Radical Numerics Raises $50M for 'General Biological Intelligence'
San Francisco–based Radical Numerics emerged from stealth with a $50 million seed round led by Emergence Capital with participation from Obvious Ventures, Triatomic Capital, Factory, and First Spark Ventures, plus pre-seed backing from Stripe co-founder Patrick Collison. The startup, founded by the team behind Evo—one of the first AI models capable of reading and generating DNA sequences at scale—is building multimodal AI models it calls "general biological intelligence" that can reason across DNA, RNA, proteins and other biological data to accelerate drug discovery, diagnostics, and biosecurity.
The company previewed Omnii, its next-generation genome language model, alongside the funding. CEO Eric Nguyen acknowledged the dual mandate: "The same models that can help cure disease may also lower the barrier to designing harmful biology. These forces are inseparable." Crunchbase data shows that as frontier AI models grow more capable of designing biological systems, venture capital has poured tens of millions into startups promising both scientific acceleration and biodefense capabilities—a trend reflecting investor appetite for AI that can defend against AI-driven threats.

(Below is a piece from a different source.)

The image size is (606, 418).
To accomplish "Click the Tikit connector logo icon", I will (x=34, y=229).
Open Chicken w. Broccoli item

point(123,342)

Architects tracking AI applications should note this signals a structural shift: life sciences AI is now table-stakes for both dual-use defense (biosecurity) and therapeutic impact. The market for multimodal bio-AI models remains nascent and competitive; capital concentration here (Radical Numerics, Isomorphic Labs, others) will shape which architectures and training approaches become standard-bearers for biological reasoning in the next 18–24 months.